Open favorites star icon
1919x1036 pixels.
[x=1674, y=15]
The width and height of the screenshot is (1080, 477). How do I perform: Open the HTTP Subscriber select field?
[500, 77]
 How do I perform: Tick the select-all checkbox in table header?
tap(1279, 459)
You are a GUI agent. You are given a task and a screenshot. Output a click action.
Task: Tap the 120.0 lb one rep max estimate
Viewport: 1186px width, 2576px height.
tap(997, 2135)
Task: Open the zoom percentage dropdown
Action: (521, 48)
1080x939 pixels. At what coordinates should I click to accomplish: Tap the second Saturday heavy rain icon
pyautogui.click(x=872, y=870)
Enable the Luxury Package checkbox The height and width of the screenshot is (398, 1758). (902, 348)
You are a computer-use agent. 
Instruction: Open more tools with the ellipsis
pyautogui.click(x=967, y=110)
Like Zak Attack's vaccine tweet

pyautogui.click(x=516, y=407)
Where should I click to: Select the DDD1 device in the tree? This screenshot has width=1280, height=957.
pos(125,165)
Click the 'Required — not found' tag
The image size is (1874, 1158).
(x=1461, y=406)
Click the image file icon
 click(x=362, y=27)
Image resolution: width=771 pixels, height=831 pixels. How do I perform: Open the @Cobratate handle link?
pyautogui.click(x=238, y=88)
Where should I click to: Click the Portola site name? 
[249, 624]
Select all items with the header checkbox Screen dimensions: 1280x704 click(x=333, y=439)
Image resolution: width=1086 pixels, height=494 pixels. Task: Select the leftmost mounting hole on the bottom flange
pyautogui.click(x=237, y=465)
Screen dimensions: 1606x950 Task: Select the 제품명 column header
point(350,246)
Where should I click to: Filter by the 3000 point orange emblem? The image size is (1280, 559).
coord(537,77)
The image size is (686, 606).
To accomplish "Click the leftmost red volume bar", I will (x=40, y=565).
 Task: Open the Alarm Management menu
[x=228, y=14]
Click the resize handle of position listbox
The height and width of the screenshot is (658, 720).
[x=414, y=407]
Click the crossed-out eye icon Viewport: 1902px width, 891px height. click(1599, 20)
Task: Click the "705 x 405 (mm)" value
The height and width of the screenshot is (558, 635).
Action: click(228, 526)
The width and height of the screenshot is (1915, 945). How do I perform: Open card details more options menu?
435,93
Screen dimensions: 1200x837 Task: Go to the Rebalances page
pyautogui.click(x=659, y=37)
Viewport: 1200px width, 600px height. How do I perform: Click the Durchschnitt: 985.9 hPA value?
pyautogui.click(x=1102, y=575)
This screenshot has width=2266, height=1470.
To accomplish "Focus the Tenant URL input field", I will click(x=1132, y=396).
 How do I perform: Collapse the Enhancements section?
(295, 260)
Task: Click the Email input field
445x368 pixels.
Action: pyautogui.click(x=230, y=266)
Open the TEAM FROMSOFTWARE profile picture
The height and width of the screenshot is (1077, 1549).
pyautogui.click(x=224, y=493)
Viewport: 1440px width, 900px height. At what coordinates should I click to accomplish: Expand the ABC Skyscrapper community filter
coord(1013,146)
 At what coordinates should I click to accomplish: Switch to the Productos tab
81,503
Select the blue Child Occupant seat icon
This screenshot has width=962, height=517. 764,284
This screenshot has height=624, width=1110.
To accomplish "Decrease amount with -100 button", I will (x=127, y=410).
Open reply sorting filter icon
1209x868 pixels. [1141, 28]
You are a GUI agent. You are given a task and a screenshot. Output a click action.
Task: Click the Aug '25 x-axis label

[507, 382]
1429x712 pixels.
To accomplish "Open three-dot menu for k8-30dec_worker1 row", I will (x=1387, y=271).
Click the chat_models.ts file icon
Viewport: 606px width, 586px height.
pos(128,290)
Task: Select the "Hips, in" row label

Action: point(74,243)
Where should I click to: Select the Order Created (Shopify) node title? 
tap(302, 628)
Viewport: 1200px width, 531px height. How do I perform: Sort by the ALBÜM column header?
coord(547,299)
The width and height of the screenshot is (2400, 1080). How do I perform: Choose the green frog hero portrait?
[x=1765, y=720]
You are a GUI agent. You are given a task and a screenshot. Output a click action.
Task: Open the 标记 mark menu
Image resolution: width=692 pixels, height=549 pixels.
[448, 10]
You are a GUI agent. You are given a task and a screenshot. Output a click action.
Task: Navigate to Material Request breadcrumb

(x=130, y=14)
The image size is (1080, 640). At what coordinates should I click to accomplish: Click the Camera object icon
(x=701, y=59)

#### [WORK REQUEST]
Exactly as written, repeat each line from the beginning of the data above to the line containing "Select all items", inclusive.

#### [EXERCISE ANSWER]
Open favorites star icon
1919x1036 pixels.
[x=1674, y=15]
The width and height of the screenshot is (1080, 477). How do I perform: Open the HTTP Subscriber select field?
[500, 77]
 How do I perform: Tick the select-all checkbox in table header?
tap(1279, 459)
You are a GUI agent. You are given a task and a screenshot. Output a click action.
Task: Tap the 120.0 lb one rep max estimate
Viewport: 1186px width, 2576px height.
tap(997, 2135)
Task: Open the zoom percentage dropdown
Action: (521, 48)
1080x939 pixels. At what coordinates should I click to accomplish: Tap the second Saturday heavy rain icon
pyautogui.click(x=872, y=870)
Enable the Luxury Package checkbox The height and width of the screenshot is (398, 1758). (902, 348)
You are a computer-use agent. 
Instruction: Open more tools with the ellipsis
pyautogui.click(x=967, y=110)
Like Zak Attack's vaccine tweet

pyautogui.click(x=516, y=407)
Where should I click to: Select the DDD1 device in the tree? This screenshot has width=1280, height=957.
pos(125,165)
Click the 'Required — not found' tag
The image size is (1874, 1158).
(x=1461, y=406)
Click the image file icon
 click(x=362, y=27)
Image resolution: width=771 pixels, height=831 pixels. How do I perform: Open the @Cobratate handle link?
pyautogui.click(x=238, y=88)
Where should I click to: Click the Portola site name? 
[249, 624]
Select all items with the header checkbox Screen dimensions: 1280x704 click(x=333, y=439)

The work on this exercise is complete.